Reputation: 2089
I want to try the LDA -c code by Blie .et.al. as it is in this link.
I have compiled the code, and when I run ./lda in my terminal, the following result is displayed.
usage : lda est [initial alpha] [k] [settings] [data] [random/seeded/manual=filename/*] [directory]
lda inf [settings] [model] [data] [name]
Which means that, it has been complied correctly.
However, in spite reading the README.txt file there, I am not being able to succesfully run the LDA code. Either it says Segmentation fault (core dumped) or killed.
What am I missing? How to use it on the example data they have given?

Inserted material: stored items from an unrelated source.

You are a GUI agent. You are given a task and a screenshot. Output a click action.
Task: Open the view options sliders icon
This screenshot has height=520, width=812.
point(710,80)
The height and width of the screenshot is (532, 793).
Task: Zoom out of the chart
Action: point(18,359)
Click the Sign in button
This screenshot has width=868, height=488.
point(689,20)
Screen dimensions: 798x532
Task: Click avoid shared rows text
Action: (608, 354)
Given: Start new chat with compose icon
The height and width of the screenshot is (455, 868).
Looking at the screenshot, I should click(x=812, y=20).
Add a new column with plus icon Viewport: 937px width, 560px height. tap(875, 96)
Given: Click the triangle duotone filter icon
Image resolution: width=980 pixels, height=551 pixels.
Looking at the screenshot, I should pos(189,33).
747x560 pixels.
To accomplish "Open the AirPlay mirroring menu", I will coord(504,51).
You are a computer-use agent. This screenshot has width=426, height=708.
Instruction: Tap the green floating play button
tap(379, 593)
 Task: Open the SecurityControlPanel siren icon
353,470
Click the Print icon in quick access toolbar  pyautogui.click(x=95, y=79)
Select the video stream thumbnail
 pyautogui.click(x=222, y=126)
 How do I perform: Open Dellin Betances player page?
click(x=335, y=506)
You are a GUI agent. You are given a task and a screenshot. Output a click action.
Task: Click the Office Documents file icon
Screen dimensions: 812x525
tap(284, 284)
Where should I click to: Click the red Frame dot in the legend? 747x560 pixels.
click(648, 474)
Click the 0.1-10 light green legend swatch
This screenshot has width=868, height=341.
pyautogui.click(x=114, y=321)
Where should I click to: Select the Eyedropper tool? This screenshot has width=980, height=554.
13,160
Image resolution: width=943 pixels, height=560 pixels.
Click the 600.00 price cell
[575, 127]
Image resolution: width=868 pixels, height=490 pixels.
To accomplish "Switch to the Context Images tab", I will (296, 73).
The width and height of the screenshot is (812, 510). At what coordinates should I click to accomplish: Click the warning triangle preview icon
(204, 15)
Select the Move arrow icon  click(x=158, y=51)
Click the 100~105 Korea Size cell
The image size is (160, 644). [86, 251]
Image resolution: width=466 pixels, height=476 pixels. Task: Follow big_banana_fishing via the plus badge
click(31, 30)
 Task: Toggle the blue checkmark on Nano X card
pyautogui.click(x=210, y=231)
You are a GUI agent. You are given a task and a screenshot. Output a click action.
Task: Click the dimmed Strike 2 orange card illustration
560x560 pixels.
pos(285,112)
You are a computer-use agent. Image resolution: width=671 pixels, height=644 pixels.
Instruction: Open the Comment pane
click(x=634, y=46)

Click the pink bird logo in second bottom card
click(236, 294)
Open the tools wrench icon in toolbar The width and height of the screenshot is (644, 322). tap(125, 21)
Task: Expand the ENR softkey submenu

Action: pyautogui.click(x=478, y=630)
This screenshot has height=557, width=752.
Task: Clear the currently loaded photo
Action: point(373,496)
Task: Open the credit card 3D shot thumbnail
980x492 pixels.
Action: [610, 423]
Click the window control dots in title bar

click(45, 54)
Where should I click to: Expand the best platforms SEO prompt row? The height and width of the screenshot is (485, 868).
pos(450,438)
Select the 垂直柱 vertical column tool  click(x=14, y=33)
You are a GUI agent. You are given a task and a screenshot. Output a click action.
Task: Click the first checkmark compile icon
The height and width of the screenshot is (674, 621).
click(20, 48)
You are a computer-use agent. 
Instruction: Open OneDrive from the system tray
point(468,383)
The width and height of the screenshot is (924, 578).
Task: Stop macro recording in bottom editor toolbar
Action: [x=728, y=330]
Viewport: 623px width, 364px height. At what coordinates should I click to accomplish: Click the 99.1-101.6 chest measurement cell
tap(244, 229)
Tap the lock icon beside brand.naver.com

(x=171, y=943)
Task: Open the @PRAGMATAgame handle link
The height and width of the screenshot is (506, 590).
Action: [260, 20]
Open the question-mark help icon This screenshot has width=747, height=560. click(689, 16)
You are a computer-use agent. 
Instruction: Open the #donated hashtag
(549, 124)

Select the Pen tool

I have read the stack overflow answer to the question asked here, but it was not useful as I dont know the default values.
P.S: I am a beginer.
Upvotes: 1
Views: 799
Reputation: 1993
Are you using ap.txt
instead of ap.dat
by any chance? lda-c doesn't take raw sentences or marked up data as input; it takes a sequence of bag of words information for each document. When ap.dat has a line like
186 0:1 6144:1 3586:2 ...
, it means that the corresponding document has 186 distinct words, word 0 appears once, word 6144 appears once, word 3586 appears twice, and so on.
This command works for me (using Blei's original code):
./lda est 0.1 10 settings.txt ap.dat random modeldir
(Feel free to tweak the initial alpha (0.1) and number of topics (10) as you wish.)
Upvotes: 2